Il les essaya, les unes après les autres, lorgnant régulièrement par la fente. À l’intérieur, la patiente montra des signes d’activité. Elle se redressa avec mollesse, le regard rivé vers la porte. Ses yeux ressemblaient à des météorites brûlantes au milieu d’une face de Lune ravagée. Chloé observa ce curieux spécimen sans plus bouger.
— On va te sortir de là, murmura Ilan. On va te sortir de cet enfer.

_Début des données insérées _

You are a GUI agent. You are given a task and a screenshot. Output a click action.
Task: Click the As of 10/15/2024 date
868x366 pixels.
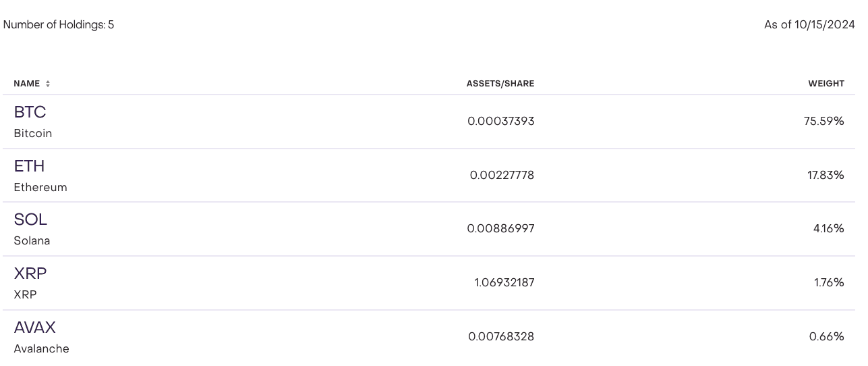pyautogui.click(x=809, y=25)
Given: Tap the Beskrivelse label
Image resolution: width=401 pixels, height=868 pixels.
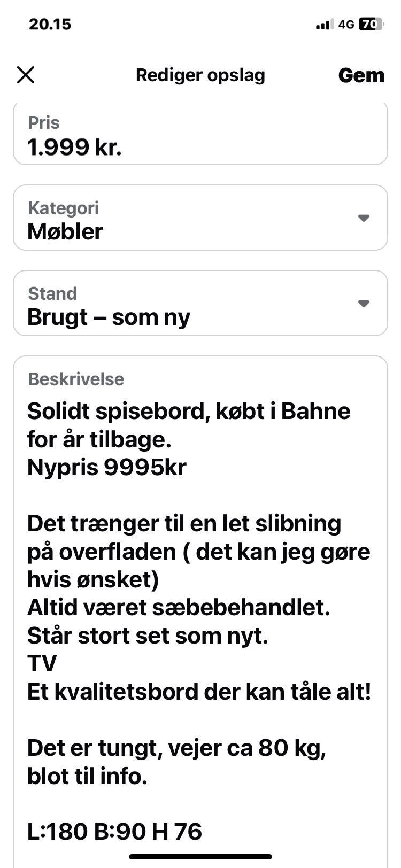Looking at the screenshot, I should 76,379.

Il s’escrimait sur les petits morceaux de métal, les jetait au sol au fur et à mesure de ses tentatives. Ses mains tremblaient devant la serrure. Chloé constata son trouble et le poussa un peu sur le côté.
— Tu n’es plus en état. Laisse-moi faire.
Elle le remplaça et, au bout de quelques minutes, il fallut se rendre à l’évidence : aucune des clés de Gygax ne permettait d’ouvrir la porte. Ilan ne voulait pas admettre l’échec. Hors de question de rebrousser chemin, d’abandonner.
— Gygax avait un trousseau de clés bien plus gros quand j’étais dans la salle de commandement, confia-t-il. Il doit le cacher quelque part, avec le tournevis et la combinaison orange.
— On ne le retrouvera jamais, admit Philoza en regardant à son tour par la fente. Il a réussi à nous duper pendant tout ce temps. Derrière ses faux airs d’attardé, il était bien plus malin qu’on ne le pensait.